------ TASK DATA

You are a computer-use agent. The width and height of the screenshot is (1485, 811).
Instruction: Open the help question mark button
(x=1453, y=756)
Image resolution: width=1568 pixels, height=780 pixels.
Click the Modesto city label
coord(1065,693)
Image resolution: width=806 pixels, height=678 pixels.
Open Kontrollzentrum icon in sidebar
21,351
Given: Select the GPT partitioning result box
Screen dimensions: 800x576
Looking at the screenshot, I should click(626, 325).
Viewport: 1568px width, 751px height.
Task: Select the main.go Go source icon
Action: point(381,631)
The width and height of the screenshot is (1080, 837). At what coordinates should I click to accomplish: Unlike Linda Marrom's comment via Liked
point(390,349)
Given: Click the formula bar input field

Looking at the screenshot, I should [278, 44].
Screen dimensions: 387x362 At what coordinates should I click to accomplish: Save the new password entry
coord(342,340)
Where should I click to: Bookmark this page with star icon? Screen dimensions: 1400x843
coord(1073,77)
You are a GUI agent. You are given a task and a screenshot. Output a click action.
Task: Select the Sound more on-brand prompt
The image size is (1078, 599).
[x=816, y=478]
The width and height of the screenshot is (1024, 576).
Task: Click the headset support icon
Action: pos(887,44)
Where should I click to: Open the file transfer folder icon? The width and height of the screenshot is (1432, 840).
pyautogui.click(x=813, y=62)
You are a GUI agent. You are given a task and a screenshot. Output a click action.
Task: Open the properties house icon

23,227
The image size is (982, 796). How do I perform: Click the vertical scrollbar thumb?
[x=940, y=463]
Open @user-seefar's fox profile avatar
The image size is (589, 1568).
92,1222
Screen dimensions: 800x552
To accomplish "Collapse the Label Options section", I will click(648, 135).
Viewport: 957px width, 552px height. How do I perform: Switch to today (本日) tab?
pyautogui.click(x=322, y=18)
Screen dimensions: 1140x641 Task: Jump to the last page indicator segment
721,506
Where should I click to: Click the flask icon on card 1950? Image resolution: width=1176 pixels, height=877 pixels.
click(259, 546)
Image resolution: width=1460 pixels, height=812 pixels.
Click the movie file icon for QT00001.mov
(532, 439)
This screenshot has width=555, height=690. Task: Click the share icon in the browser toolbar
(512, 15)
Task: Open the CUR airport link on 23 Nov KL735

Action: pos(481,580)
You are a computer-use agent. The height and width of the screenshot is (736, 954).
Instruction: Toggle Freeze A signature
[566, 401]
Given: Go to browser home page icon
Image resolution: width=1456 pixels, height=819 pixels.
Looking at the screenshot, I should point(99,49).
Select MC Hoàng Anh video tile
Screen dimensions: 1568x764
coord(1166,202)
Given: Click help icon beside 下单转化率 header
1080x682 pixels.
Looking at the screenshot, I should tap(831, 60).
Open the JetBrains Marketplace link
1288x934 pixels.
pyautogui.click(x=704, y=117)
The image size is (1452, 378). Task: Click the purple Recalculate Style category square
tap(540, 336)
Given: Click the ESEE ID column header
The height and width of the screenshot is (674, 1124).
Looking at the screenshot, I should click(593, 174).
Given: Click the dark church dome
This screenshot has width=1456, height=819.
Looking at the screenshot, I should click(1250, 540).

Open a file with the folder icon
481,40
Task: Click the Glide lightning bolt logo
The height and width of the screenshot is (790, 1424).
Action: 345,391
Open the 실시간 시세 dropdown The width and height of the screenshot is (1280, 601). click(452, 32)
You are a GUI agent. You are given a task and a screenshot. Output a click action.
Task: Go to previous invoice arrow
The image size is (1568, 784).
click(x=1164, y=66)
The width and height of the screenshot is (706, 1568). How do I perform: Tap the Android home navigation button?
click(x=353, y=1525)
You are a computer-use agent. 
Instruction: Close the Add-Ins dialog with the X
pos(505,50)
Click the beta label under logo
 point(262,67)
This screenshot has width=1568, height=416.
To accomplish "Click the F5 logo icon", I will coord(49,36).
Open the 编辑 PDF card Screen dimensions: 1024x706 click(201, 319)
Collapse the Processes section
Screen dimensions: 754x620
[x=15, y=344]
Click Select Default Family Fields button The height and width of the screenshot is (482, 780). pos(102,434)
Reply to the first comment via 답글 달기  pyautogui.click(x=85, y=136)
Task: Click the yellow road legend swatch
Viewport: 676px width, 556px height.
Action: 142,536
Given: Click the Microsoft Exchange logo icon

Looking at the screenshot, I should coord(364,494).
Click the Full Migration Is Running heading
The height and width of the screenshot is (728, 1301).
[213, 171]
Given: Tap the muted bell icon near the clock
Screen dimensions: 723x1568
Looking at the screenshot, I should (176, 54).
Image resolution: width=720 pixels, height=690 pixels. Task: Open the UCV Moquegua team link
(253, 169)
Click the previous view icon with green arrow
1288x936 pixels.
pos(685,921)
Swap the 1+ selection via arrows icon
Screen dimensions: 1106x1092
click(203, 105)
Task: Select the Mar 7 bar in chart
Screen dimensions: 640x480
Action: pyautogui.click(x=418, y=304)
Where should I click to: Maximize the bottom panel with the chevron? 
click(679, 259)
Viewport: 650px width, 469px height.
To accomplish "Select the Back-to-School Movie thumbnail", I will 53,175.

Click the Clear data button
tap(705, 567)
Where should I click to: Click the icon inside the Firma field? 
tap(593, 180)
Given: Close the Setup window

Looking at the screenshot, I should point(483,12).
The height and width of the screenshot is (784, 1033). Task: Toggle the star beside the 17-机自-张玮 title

------------

EXERCISE. Report every line in the data above in which the word "header" appears.

WRITTEN SOLUTION.
Given: Click help icon beside 下单转化率 header
Given: Click the ESEE ID column header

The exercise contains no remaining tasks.